======== RECORDS FOR PROCESSING ========

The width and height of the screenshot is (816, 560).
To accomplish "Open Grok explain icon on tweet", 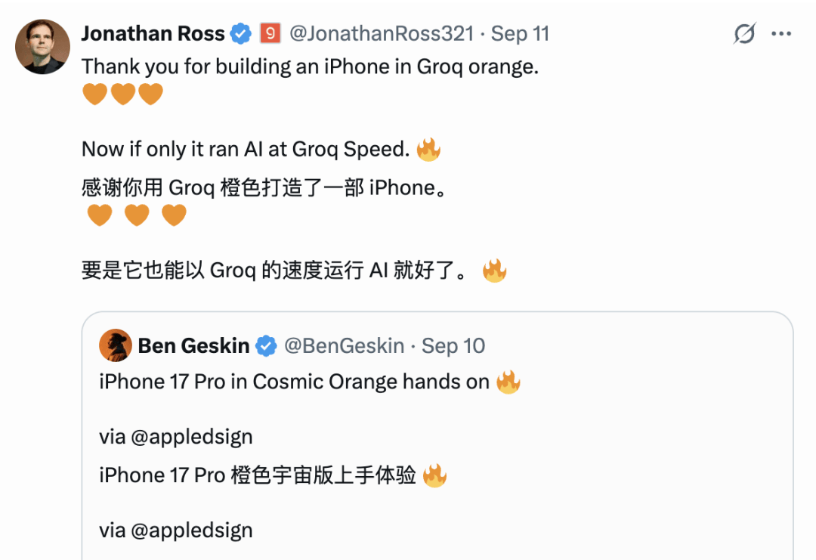I will point(744,34).
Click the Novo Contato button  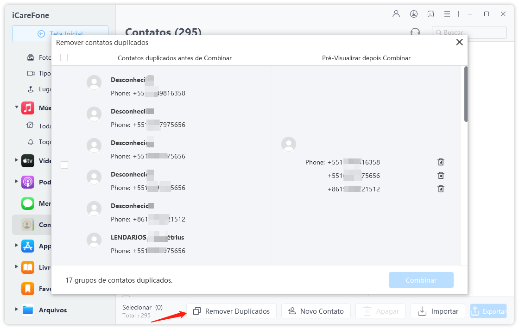pyautogui.click(x=316, y=311)
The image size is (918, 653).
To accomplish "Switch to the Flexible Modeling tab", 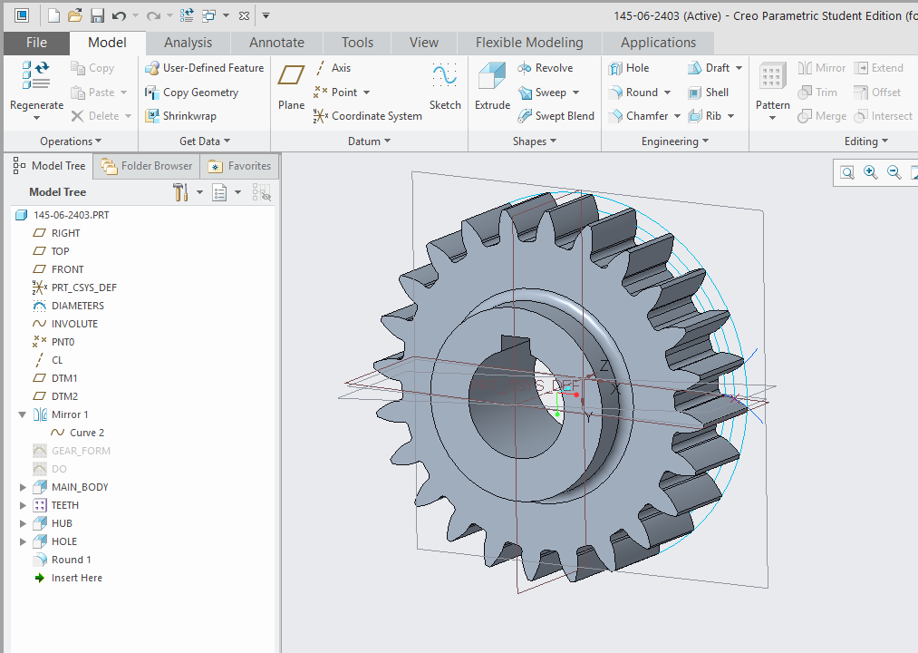I will pyautogui.click(x=528, y=42).
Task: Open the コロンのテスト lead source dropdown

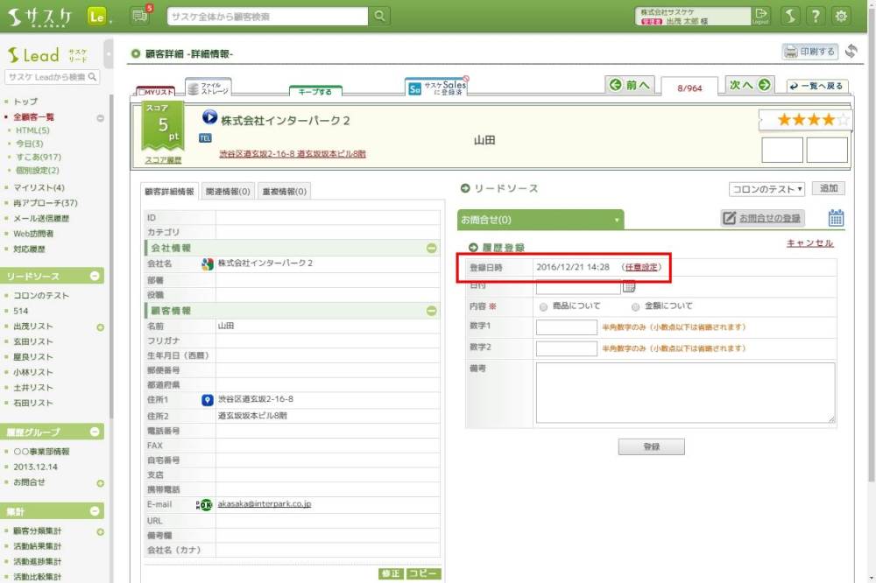Action: [767, 189]
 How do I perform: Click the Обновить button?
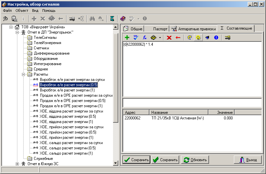(195, 160)
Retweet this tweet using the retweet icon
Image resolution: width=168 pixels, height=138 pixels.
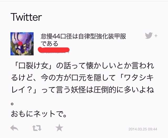point(37,128)
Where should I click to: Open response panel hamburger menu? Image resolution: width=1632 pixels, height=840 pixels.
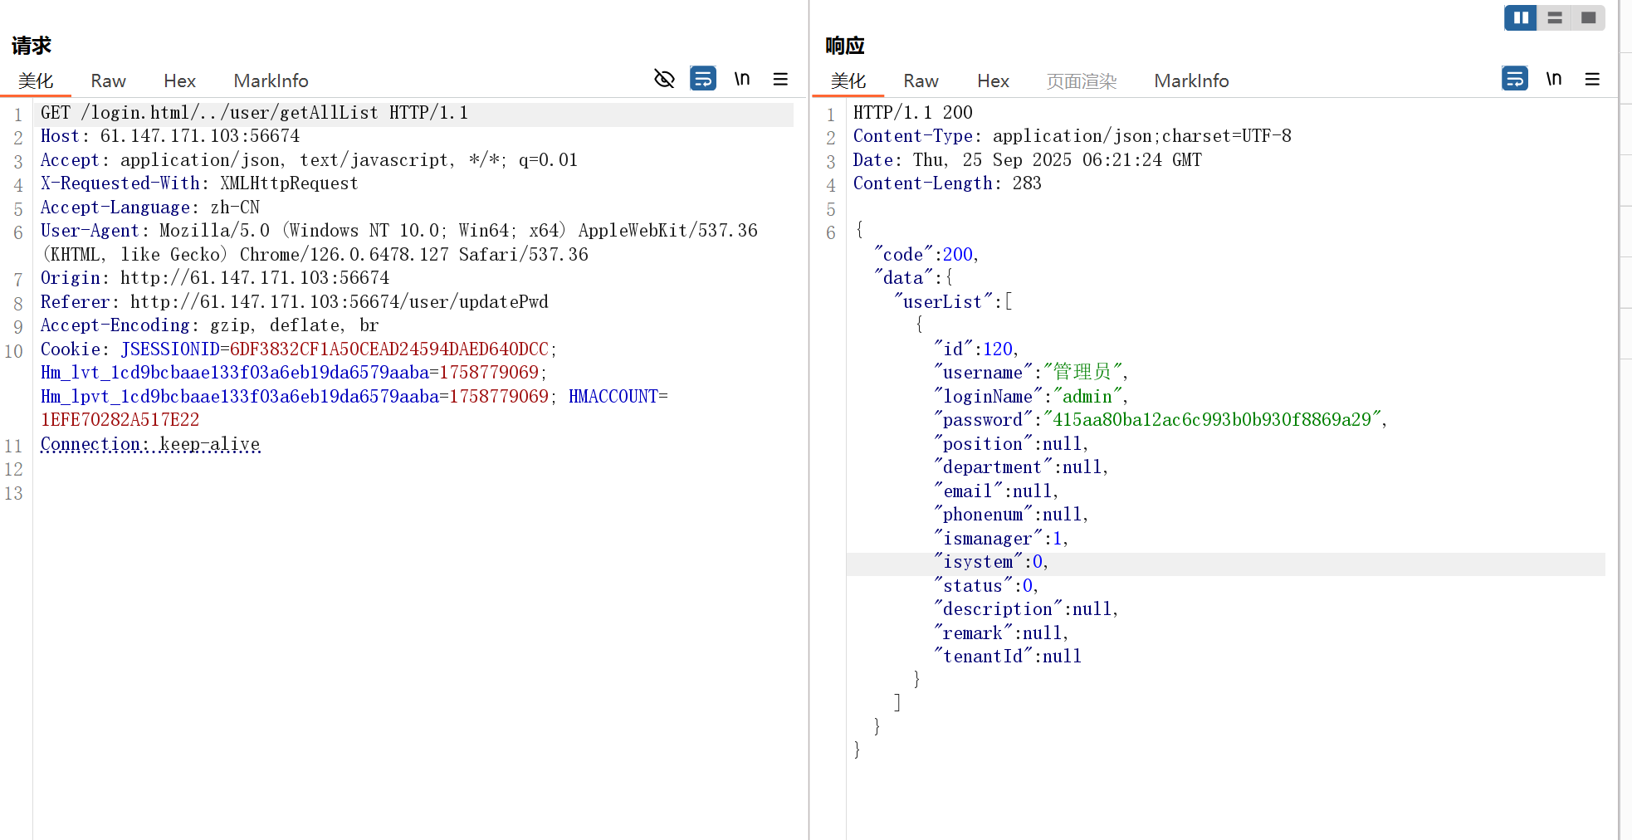click(1592, 79)
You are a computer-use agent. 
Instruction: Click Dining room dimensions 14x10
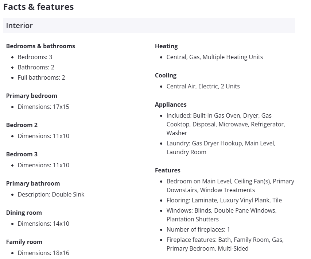coord(43,224)
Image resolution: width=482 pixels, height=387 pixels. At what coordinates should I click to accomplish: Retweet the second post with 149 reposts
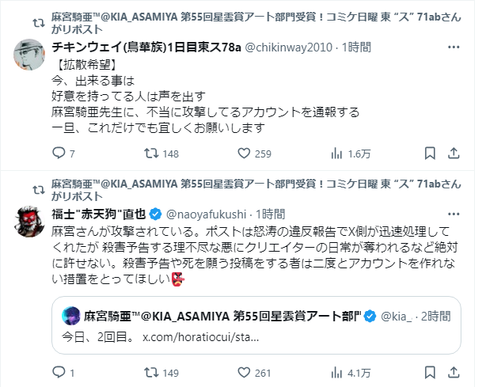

========

EXERCISE REQUIREMENTS:
Would you please copy, exactly and only, the lines from the one with "You are a computer-use agent." through the end of the entries above, skipping every picture?

REPLY:
You are a computer-use agent. 
Instruction: Click Dining room dimensions 14x10
coord(43,224)
Image resolution: width=482 pixels, height=387 pixels. At what coordinates should I click to accomplish: Retweet the second post with 149 reposts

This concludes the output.